Segment Open

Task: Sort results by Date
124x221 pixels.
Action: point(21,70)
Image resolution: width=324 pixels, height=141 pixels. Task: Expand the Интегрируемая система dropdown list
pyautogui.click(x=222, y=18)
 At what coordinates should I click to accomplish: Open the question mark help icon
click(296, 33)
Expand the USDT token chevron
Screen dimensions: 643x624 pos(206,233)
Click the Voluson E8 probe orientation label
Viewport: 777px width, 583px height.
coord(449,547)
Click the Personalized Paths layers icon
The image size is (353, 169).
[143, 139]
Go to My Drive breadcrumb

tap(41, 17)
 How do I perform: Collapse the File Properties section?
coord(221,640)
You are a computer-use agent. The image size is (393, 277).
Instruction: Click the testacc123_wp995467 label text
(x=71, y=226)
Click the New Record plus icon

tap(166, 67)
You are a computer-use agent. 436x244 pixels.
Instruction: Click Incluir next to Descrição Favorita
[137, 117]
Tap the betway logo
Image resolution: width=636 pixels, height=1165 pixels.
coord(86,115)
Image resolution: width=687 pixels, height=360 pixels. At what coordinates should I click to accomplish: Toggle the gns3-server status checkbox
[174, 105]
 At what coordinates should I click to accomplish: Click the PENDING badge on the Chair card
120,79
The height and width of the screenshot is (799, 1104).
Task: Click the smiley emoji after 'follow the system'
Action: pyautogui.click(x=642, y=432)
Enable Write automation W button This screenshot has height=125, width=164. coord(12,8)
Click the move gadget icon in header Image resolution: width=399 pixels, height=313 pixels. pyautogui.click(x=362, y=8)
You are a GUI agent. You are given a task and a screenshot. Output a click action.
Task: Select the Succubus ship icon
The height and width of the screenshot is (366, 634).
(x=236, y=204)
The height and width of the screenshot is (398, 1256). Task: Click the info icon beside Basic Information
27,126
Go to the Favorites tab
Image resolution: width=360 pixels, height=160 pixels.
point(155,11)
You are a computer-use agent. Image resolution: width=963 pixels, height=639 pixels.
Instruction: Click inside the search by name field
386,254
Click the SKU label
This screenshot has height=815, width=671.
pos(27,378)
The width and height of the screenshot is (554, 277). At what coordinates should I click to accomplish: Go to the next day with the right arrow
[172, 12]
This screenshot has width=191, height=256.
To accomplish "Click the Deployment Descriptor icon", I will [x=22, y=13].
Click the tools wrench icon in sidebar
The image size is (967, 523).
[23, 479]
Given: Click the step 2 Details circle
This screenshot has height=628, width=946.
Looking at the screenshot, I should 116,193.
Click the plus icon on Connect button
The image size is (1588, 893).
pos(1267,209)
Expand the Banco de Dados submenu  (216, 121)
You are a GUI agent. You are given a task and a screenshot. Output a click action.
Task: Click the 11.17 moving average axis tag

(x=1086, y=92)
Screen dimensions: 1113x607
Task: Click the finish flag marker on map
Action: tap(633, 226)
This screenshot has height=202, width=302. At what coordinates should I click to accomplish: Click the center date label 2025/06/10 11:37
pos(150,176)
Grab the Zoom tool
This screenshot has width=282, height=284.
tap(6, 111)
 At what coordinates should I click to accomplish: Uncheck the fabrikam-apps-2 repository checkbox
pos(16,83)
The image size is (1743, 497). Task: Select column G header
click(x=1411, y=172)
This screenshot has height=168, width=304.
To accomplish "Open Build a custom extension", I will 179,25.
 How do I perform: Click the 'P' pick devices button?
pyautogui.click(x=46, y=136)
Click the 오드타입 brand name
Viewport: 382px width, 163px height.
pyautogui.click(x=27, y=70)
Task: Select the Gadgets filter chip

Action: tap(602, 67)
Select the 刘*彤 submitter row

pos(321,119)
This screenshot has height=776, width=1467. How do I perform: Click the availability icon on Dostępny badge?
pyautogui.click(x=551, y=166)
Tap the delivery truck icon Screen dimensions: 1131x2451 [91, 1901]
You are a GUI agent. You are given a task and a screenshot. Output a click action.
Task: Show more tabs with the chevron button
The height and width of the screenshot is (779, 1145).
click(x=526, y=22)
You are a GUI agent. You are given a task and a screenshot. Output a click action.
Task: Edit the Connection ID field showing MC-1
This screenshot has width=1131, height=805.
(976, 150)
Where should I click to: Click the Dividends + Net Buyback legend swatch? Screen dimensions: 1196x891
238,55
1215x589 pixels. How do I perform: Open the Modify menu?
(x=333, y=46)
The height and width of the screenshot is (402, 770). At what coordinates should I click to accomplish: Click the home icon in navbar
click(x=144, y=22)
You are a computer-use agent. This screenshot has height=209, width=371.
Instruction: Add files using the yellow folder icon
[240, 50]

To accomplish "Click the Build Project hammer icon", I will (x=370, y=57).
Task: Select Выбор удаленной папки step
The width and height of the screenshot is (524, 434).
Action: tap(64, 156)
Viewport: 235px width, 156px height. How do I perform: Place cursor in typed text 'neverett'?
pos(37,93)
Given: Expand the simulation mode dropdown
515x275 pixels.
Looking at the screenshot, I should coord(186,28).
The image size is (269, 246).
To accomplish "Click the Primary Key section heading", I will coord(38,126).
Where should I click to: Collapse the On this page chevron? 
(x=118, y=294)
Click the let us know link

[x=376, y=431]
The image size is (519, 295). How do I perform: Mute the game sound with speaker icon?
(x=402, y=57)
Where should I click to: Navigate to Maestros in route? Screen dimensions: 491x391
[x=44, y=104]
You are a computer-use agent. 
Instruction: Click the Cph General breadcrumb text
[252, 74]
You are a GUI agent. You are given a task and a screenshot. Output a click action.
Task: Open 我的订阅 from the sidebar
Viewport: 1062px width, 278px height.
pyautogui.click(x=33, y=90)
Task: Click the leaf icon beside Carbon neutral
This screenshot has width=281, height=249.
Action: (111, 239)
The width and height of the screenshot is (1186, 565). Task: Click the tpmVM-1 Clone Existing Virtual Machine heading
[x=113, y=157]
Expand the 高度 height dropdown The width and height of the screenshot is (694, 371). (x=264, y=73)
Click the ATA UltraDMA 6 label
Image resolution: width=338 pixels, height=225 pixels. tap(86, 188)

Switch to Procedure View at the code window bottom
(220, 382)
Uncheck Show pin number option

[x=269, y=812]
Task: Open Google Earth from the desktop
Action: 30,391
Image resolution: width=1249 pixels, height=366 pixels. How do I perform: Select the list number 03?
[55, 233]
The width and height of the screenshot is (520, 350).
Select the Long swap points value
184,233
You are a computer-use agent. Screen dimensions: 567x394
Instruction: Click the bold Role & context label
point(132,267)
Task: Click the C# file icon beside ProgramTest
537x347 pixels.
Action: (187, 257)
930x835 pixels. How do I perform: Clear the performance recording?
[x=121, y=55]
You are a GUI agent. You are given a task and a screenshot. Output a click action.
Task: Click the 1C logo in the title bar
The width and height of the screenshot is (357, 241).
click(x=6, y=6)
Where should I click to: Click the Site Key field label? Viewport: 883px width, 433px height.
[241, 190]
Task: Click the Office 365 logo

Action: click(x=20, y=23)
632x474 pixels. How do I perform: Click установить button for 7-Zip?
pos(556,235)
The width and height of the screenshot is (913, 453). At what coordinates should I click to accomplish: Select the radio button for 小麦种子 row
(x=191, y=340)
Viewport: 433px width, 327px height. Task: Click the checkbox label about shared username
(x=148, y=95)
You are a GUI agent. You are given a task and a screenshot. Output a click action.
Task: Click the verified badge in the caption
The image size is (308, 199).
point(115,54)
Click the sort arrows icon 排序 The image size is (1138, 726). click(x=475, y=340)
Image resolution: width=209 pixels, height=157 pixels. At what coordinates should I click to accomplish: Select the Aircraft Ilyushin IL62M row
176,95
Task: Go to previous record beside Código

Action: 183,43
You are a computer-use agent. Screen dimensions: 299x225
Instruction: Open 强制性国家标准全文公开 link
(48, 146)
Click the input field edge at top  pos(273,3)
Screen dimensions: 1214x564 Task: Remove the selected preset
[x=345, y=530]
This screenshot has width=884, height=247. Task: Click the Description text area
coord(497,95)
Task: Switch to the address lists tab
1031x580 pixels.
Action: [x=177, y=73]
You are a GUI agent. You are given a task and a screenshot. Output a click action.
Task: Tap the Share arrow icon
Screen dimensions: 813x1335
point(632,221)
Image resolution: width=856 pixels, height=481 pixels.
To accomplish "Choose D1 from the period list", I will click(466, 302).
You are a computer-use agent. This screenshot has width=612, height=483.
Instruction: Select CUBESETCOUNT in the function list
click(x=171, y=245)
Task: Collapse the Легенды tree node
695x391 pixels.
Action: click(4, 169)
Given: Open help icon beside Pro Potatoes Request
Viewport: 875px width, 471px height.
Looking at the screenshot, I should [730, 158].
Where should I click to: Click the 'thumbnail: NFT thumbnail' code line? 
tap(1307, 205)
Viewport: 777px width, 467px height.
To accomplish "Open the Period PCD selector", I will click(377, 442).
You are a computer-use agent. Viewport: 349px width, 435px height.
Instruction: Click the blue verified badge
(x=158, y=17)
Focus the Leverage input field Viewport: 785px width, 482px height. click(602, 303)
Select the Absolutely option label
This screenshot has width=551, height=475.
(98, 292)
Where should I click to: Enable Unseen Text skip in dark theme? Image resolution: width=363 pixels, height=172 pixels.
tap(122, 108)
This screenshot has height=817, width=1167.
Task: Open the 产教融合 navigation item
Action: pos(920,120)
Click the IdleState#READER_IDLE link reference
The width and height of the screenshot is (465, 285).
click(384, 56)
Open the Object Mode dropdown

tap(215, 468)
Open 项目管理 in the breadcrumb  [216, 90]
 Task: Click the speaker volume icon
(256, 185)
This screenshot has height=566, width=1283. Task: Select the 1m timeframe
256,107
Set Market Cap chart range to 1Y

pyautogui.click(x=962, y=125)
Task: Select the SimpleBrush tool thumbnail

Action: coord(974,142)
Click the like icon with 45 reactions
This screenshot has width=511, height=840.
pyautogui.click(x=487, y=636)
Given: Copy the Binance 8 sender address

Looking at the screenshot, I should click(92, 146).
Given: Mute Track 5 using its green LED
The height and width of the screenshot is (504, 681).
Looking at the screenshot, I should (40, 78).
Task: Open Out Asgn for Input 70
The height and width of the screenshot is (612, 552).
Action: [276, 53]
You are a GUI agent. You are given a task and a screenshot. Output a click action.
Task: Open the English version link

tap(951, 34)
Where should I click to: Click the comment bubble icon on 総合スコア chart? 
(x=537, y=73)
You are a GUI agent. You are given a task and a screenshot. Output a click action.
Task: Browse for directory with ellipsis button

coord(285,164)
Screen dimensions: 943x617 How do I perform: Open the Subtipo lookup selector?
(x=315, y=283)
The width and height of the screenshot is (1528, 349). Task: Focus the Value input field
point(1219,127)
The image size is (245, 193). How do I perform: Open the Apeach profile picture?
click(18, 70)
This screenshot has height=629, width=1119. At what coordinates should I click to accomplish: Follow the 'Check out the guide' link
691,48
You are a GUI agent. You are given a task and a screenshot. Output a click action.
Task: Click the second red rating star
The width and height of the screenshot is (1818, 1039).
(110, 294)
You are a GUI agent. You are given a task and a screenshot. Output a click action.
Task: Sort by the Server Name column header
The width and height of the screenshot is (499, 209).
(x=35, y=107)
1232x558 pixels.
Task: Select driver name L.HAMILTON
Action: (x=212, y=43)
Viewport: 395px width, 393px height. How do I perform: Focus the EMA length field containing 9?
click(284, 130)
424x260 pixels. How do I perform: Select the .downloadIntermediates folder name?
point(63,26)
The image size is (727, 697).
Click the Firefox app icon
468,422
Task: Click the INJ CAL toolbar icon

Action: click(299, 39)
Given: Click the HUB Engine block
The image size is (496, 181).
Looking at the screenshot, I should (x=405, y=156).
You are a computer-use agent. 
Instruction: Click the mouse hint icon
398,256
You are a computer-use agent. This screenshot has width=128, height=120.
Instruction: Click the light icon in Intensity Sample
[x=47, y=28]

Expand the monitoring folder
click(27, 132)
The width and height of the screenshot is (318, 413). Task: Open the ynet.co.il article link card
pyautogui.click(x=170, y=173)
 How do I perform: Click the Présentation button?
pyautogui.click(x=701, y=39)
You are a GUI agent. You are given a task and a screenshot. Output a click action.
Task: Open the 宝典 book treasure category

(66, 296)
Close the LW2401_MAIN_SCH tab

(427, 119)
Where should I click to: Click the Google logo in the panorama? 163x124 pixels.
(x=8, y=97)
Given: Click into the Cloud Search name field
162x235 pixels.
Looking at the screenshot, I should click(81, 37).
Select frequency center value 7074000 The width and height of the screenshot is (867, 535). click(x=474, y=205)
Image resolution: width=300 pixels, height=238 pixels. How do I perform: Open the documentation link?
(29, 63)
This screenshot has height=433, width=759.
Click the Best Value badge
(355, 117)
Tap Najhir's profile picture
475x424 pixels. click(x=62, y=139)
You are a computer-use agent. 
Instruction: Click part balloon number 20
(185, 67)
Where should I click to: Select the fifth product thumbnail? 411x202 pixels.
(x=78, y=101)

Segment Closed

Requirement = Among the lines of the listing above, which ones contain the word "Build"? Show them.

Result of the task =
To accomplish "Open Build a custom extension", I will 179,25.
To accomplish "Click the Build Project hammer icon", I will (x=370, y=57).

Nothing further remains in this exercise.